When did the American Revolution REALLY begin? The 1774 fighting between the British and the Americans in New Hampshire “truly [marked] the first blows of the American Revolution, four months before the battles of Lexington and Concord,” according to historian David Hackett Fischer.
Fort William and Mary, c.1705, in the background with images of Revolutionary reenactors from Mt. Vernon
There are so many inspiring, beautiful stories about the great heroes of American history which are scarcely ever told. One happens on them accidentally—buried in a thick, out-of-print biography, in small print on a museum sign, casually and fleetingly mentioned in an obscure educational video. America cannot return to greatness in the future if we do not truly understand the greatness of our past. That is why I am writing an article series to tell a few of these little-known but moving or illustrative “untold stories” of American greatness. Previous articles in this series have included how one Marine stood against thousands of Japanese at Guadalcanal; the American Revolution and Washington Irving’s Headless Horseman of Sleepy Hollow; U.S. heroes from the Vietnam War; how Jesse Owens smashed Hitler’s racist Olympics expectations; and Fr. Capodanno, the “Grunt Padre” and Marine hero.
Listen, my children, and you shall hear of the midday ride of Paul Revere…to New Hampshire. Yes, the Boston silversmith who immortalized himself by warning the American colonists in Lexington and Concord in 1775 that the British were coming had previously taken a likewise important but nearly forgotten gallop in 1774 to warn Patriots to grab their weapons and face down the British. And since today is the anniversary of the Patriots’ subsequent successful attack on a British-held fort, let us remember their bravery as we do that of the men who fired the shots heard ’round the world.
Today’s story is about the New Hampshire militia who attacked and captured Fort William and Mary months before the battle that is often cited now as the start of the Revolution.
On December 13, 1774, Paul Revere rode hard and long some 60 miles from his home in Boston, Massachusetts, to Portsmouth, New Hampshire. The colonists had been increasingly angered for years by taxes they did not vote for, soldiers they did not wish to board, and violations of rights by the British government. When King George III and his ministers imposed a ban in 1774 on exporting arms and ammunitions to the North American colonies (gun control is always a tool of tyrants), and those stashes already in the colonies were ordered secured, that heated up the tensions even more. The British troops even conducted warrantless searches for arms and ammunition.

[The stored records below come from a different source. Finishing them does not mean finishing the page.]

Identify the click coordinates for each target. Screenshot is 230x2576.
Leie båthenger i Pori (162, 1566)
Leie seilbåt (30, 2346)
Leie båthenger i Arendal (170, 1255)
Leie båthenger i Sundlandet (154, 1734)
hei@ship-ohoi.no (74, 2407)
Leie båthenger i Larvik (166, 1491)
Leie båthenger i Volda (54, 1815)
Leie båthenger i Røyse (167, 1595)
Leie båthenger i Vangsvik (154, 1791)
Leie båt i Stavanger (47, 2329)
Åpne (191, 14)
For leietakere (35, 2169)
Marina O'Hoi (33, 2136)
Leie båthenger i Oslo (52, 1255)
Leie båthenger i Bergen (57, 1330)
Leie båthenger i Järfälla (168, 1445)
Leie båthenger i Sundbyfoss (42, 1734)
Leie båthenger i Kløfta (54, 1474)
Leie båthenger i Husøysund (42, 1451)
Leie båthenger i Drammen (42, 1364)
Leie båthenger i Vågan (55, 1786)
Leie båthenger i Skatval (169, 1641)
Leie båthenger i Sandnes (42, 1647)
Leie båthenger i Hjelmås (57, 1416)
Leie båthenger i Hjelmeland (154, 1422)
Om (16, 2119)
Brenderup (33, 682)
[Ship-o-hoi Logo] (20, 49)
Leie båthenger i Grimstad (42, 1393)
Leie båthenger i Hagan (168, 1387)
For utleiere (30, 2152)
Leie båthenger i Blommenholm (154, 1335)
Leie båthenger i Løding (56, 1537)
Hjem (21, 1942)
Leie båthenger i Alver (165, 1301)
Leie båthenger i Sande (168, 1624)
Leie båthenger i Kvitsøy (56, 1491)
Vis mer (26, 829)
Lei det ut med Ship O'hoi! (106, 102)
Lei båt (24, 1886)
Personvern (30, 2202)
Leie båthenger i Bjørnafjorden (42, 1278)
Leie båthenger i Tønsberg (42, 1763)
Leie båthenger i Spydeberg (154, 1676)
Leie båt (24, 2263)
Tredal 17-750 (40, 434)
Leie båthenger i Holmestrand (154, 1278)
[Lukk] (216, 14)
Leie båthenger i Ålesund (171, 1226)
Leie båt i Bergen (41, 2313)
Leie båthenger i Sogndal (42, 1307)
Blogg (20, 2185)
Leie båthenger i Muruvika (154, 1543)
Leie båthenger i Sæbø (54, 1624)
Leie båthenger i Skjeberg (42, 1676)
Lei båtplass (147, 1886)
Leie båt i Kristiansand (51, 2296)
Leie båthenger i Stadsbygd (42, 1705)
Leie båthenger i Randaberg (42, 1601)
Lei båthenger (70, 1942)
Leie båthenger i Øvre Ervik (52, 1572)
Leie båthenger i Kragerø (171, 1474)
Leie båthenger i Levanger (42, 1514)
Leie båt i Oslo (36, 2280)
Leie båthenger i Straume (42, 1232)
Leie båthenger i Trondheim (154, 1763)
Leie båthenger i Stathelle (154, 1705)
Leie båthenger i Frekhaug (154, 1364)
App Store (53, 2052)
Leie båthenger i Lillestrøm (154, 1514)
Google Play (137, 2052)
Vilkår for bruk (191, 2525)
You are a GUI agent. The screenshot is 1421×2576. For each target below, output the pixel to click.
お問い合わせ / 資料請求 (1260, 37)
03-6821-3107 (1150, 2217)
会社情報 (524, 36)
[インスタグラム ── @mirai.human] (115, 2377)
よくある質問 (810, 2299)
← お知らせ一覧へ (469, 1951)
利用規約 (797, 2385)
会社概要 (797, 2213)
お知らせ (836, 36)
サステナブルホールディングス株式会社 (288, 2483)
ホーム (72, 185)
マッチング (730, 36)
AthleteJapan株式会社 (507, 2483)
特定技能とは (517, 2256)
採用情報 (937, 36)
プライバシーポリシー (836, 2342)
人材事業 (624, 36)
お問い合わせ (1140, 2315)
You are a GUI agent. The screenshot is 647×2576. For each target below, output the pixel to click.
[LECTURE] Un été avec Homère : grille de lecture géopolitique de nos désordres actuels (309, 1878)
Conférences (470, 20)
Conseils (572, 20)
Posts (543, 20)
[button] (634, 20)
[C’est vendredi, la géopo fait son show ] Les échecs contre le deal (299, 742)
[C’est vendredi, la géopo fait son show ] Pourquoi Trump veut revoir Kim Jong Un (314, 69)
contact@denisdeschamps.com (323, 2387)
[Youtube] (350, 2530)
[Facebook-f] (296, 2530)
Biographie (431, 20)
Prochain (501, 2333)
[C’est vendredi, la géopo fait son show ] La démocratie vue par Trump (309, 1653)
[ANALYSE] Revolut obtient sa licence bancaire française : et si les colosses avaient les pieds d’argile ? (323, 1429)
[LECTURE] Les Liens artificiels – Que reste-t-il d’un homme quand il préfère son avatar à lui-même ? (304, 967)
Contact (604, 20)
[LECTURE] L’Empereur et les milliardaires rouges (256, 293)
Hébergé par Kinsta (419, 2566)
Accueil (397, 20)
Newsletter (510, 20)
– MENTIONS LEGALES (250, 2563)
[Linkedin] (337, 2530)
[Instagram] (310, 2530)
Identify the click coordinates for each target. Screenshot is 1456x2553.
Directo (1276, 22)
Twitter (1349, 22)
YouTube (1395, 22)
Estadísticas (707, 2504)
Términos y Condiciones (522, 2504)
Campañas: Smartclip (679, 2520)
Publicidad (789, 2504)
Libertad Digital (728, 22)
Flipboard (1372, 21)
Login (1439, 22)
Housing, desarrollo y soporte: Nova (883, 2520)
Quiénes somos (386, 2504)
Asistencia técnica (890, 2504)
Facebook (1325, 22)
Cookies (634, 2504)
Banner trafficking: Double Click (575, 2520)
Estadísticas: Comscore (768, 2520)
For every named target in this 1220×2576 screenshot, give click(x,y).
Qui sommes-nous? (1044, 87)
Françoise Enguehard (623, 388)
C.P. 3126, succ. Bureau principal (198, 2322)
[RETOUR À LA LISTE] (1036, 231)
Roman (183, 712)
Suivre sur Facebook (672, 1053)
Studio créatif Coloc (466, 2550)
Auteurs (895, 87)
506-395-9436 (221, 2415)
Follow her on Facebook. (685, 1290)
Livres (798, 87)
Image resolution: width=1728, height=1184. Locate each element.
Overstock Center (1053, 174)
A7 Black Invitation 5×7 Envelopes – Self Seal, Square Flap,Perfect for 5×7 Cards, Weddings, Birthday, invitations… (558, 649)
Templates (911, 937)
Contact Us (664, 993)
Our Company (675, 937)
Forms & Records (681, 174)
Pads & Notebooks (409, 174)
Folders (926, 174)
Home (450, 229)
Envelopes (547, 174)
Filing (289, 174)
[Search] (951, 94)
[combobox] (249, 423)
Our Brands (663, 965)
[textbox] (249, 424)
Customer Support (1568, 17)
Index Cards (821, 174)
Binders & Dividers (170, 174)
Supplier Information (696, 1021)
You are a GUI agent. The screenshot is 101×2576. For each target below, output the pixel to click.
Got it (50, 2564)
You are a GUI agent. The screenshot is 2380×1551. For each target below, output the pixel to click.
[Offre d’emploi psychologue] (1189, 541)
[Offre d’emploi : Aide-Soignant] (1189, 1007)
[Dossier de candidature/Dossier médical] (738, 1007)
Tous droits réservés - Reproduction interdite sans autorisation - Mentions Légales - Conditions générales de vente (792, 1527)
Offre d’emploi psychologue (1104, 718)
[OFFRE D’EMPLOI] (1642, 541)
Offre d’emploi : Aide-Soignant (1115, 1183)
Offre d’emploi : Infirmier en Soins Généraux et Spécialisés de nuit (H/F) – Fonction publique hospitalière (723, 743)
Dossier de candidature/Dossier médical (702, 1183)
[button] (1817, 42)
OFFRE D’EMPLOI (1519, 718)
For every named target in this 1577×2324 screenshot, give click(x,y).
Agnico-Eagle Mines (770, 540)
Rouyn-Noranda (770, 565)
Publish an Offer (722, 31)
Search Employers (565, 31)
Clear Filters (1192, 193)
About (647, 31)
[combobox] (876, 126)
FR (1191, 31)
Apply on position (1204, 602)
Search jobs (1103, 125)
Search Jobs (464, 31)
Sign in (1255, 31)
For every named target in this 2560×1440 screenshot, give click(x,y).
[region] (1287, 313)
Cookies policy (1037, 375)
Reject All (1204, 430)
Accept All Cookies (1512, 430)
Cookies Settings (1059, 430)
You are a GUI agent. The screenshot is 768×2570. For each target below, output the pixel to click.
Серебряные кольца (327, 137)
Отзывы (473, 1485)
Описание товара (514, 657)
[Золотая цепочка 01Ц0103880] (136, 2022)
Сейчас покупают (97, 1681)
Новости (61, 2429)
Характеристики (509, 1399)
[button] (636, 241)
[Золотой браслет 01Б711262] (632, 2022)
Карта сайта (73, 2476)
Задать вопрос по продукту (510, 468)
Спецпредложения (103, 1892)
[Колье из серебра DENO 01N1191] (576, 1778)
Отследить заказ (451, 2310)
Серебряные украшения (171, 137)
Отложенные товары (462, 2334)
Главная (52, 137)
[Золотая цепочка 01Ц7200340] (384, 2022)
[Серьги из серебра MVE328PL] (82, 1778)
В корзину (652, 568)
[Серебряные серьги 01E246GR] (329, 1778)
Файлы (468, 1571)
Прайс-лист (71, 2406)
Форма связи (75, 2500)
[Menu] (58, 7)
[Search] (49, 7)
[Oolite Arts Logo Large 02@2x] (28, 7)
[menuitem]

Boston Patriots got wind of the fact that British vessels—and possibly more than one regiment of British regulars—were headed to Fort William and Mary to get a hold of the stores of arms and ammunitions there before the rebellious colonists did. Paul Revere, in spite of having a new son only six days’ old and facing a ride on roads that were half-frozen and half-slushy from unsavory winter weather, agreed to take the warning from Boston to the Portsmouth Committee of Correspondence. He set off on December 13. Tara Ross explains what happened next:
By the end of the day, he was in New Hampshire, reporting his news to the Portsmouth Committee of Correspondence. A fife and drum paraded through the town early on December 14, calling the militia to action. By mid-day, 400 militia had gathered, prepared to attack Fort William and Mary before the British Regulars arrived.
That garrison was guarded by only 6 men. Unsurprisingly then, it fell quickly, and the colonists carried away about 100 barrels of gunpowder. “The logistics of overtaking a woefully undermanned fort were not daunting,” historian Christopher Klein says of the attack, “but the sheer brazenness of the mission, and its dire consequences, should have given the men some pause. . . . storming the fort ‘was the highest act of treason and rebellion they could possibly commit.’”
But it seems they had not yet had enough.
Word had been spreading around the New Hampshire countryside. By the morning of December 15, more than 1,000 colonists were gathered, prepared to assault the fort—again. This time, they secured the fort’s muskets and some of the cannon.
British reinforcements did eventually arrive, but too late to secure the valuable weapons stores. Governor Wentworth seized on Paul Revere as his scapegoat, furiously writing that before the Boston Patriot arrived with his warning, “all was perfectly quiet and peaceable here.”
The fire of Revolution was already smoldering and would soon burst into roaring flames.